シェリナは薄手の夜着を身に付け、寝台に腰掛けていた。
ルフトを待っているのだ。
(さすがに緊張するわね……。もうすでに経験したことではあるけれど……)
これが幾度となく床入りした恋人同士というのならともかく、シェリナはこれが二度目で、しかも一度目は激しくイレギュラーな状況だった。
(ふつうに初夜を迎えるよりは、気が楽だとは思うのだけれど……あのルフトですものね)
扉の外に人がびっしりいる状況で自分にあれほどの狼藉を働いた男が、花嫁に何をしてもいい状況で自分にどんな事をし、どんな事をさせるのかと思うと気が滅入る。
やがて入ってきたルフトは、即座にシェリナを押し倒す――のではなく、シェリナの隣に座った。
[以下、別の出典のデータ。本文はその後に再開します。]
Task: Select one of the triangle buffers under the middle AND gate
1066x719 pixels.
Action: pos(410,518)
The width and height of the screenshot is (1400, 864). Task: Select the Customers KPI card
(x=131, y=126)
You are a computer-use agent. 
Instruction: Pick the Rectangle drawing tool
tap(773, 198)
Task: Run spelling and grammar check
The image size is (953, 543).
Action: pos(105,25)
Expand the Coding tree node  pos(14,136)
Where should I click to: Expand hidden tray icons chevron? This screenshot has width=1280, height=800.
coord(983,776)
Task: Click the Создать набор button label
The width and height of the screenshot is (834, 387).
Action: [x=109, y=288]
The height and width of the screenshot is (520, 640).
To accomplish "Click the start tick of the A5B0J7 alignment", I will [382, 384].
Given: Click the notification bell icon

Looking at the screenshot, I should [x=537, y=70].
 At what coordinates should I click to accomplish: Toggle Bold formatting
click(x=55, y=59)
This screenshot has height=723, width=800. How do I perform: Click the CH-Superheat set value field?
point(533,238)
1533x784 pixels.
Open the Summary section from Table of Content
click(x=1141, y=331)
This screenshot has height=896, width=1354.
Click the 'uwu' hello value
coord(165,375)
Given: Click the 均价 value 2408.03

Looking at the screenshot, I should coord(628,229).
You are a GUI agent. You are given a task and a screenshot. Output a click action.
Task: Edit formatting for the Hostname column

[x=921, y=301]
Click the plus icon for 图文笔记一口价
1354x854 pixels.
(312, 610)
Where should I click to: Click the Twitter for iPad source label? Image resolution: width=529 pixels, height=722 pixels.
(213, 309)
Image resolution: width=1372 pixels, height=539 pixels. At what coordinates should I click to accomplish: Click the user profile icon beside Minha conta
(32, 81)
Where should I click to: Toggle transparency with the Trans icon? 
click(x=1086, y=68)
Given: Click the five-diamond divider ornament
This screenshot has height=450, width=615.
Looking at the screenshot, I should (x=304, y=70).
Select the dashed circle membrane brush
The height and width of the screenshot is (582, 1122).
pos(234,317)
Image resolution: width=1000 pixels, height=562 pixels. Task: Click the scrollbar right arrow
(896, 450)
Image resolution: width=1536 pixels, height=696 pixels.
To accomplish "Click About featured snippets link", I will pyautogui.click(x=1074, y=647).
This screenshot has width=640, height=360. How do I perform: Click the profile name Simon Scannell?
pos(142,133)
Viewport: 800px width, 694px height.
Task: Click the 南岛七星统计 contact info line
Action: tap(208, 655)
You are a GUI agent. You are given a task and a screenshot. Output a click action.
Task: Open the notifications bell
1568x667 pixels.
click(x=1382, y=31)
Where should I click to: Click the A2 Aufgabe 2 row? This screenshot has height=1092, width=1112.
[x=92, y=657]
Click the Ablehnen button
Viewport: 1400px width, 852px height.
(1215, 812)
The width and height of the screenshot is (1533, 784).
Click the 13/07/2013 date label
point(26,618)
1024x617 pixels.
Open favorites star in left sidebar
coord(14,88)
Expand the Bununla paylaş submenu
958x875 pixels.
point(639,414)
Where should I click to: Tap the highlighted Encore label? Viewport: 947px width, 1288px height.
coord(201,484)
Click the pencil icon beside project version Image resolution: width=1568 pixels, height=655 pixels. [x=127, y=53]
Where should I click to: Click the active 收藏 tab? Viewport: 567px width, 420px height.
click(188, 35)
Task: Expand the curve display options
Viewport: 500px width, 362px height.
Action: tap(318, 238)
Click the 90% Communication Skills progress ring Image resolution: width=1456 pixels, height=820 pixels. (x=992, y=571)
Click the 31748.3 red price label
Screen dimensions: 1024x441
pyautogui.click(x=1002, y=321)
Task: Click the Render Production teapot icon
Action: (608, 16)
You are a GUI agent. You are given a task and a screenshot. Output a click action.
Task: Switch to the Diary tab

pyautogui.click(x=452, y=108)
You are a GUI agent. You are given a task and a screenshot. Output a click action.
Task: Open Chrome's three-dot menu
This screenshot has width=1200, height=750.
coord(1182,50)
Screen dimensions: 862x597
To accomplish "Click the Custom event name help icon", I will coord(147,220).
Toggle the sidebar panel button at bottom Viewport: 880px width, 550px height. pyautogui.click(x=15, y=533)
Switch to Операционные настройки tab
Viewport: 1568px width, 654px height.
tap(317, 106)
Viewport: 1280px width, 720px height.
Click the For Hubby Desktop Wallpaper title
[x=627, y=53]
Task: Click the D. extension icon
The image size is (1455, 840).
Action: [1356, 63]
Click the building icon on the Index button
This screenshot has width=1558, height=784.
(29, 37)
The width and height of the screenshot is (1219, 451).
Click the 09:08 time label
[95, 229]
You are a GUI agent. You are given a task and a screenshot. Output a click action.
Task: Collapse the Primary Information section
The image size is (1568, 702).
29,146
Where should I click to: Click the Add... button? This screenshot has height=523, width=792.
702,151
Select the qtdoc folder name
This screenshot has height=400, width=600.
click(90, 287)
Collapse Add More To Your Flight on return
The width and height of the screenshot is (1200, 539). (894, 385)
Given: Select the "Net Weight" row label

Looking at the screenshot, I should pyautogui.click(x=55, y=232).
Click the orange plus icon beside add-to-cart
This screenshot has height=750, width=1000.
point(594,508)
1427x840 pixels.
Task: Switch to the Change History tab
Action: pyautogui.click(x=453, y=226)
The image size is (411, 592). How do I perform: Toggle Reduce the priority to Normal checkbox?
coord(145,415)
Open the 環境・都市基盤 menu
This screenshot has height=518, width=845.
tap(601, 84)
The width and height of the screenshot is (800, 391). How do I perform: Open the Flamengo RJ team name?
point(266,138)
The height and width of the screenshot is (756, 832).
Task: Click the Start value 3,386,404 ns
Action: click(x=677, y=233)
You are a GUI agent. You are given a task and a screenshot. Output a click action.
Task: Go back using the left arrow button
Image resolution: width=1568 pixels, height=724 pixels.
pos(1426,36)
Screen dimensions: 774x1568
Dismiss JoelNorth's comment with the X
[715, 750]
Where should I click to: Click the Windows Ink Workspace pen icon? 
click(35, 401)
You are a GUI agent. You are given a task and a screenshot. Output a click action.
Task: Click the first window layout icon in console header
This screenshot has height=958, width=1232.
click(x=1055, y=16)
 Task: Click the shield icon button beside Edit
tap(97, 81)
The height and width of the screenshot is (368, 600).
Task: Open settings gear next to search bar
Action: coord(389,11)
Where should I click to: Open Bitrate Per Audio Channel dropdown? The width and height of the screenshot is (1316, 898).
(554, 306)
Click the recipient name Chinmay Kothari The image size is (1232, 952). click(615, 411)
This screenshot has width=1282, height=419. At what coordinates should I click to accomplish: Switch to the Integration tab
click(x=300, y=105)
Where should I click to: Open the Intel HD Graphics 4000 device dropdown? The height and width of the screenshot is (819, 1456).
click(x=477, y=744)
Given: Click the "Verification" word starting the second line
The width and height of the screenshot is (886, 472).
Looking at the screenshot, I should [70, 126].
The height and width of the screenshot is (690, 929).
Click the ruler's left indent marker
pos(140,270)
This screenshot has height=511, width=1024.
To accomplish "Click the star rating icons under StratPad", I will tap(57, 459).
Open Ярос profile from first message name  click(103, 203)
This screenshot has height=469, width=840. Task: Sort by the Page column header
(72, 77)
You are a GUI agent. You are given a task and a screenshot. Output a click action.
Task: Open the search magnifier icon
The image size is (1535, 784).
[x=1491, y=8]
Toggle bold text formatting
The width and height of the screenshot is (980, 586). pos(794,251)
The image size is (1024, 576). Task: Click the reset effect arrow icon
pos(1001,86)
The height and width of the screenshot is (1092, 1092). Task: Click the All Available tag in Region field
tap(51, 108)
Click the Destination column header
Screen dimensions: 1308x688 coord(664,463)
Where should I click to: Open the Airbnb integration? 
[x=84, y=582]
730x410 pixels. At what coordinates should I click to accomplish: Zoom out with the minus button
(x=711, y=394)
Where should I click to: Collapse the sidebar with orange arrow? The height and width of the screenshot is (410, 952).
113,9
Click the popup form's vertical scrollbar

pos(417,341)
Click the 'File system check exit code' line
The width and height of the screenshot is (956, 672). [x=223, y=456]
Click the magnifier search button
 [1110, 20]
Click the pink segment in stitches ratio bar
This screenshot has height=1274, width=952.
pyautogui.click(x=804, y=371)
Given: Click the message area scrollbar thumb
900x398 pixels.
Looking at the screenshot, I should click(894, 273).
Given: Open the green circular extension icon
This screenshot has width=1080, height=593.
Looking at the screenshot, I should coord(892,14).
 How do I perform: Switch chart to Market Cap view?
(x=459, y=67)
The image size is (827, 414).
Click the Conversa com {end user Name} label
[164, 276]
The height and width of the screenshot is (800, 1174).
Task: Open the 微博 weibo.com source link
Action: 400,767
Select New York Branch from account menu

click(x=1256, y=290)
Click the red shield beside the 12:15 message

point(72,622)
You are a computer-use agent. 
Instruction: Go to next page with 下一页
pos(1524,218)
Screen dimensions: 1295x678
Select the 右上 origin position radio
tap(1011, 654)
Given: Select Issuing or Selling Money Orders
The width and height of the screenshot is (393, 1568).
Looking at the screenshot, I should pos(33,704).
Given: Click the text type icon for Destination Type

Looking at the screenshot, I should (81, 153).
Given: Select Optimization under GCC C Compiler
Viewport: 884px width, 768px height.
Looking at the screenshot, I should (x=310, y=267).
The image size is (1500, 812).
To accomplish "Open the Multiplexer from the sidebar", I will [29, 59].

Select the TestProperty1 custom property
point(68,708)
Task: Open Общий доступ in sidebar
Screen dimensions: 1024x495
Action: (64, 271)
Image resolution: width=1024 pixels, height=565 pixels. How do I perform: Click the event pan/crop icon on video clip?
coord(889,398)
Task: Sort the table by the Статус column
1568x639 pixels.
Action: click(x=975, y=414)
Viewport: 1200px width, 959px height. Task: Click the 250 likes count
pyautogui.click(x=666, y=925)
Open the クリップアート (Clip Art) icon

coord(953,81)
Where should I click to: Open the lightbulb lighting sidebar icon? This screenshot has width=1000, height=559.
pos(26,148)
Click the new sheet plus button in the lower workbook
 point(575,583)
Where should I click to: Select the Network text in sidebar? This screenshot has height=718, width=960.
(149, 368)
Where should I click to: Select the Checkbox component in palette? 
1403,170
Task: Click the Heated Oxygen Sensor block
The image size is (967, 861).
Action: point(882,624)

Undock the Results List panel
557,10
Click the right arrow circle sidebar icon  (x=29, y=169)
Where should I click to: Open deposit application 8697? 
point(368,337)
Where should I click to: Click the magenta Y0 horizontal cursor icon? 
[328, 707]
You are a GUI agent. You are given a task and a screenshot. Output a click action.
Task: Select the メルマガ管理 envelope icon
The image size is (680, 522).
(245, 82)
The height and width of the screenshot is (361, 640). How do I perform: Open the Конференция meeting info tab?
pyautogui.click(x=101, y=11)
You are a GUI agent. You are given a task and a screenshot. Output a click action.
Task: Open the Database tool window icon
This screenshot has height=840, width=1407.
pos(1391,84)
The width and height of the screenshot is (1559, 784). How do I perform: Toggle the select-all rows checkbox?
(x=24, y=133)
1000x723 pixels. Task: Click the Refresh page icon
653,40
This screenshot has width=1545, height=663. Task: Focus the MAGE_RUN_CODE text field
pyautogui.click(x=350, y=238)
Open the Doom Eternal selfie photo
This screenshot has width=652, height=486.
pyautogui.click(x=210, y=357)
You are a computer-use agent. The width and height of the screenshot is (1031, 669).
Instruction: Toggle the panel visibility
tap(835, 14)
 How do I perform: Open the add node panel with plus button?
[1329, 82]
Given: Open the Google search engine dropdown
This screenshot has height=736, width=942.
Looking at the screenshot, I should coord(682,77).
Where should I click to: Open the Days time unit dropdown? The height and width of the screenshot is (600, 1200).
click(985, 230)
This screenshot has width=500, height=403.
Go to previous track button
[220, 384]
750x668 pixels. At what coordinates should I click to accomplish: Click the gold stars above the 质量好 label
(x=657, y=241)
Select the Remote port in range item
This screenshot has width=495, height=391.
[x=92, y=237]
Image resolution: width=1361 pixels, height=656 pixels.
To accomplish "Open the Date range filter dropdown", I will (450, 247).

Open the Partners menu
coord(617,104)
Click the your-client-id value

そのまま、何もしゃべらないのでシェリナも黙っていた。
不愉快な人物と進んで会話をするほどシェリナはできた人物ではない。
薄闇の中、沈黙がつづいていく。
とうとうルフトが口火を切った。
「姫さん」
「はい」
もう、姫ではないのだけれど――と思いつつも、返事をする。シェリナは結婚と同時に王室の籍を離れ、王女の位を失った。降嫁というのはそういうことなのだ。
「なんで黙ってる?」
話したくないから黙っていた、という本音を見栄えのいいオブラートに包んで答える。
「夫に求められない限り黙っているのが良い妻ですので」
「すんげー仏頂面(ぶっちょうづら)なんだが」
シェリナは呆れた。さっき自分に何をしたのか忘れたのかこの男。
「それはすみませんでした」
言い返さず、シェリナは淡々と頭を下げた。その態度はまさしく慇懃無礼の生きた見本である。
「さっきはあれだけニコニコしてたくせに」
「……あら。商人の方にそんなことを言われるとは思ってもみませんでしたわ」
「なに」
「必要とあらば愛想もへつらいもする、様々な顔を相手によって自由に使い分けるのが良き商人というものでしょう。違いまして? それと同じです。わたくしは、場所をわきまえず我が儘に振舞うほど愚かではありません。時と場所に応じたまで。それが何か」
招待した参列者、祝福にかけつけた民衆の前でこんな顔をするはずがない。
あの満面の笑みに騙された人間の中には、ルフトも含まれていたようだ。
ルフトは獰猛な獣のように唸った。
「あんたの笑顔という笑顔を、俺は一生信じられなくなったぞ」
「むしろ、騙されるほうが愚かというものでは? あんなことがあった後で、相手の男に屈託なく微笑める女がいるはずがないでしょう。いるとしたらそれは演技だということは自明の理ではありません?」
二枚舌三枚舌は当たり前。騙し合いが日常の商人にしてはあまりにも洞察力がないとシェリナは暗に言う。
ルフトはもう一度唸った。
「姫さん、あんたな、俺は女に暴力をふるうほど腐っちゃいないが、俺の忍耐がいつまでも続くとは思うなよ」
ルフトに手首をつかまれ、シェリナは悲鳴をあげた。
「いたっ! ルフト様、どうか手を……、緩めてくださいませ」
悲鳴に、反射的にルフトは手を緩めていた。
だがシェリナの感じた痛みは健在で、まだ鈍い痛みがあった。痣(あざ)になるかもしれない。
「ルフト様は、女性に暴力をふるわれるのですね」
シェリナはついそんな小憎らしい言葉を吐いてしまう。
それがルフトの機嫌を損ねたのは明らかだ。ルフトの目が険しくなって、シェリナを見下ろす。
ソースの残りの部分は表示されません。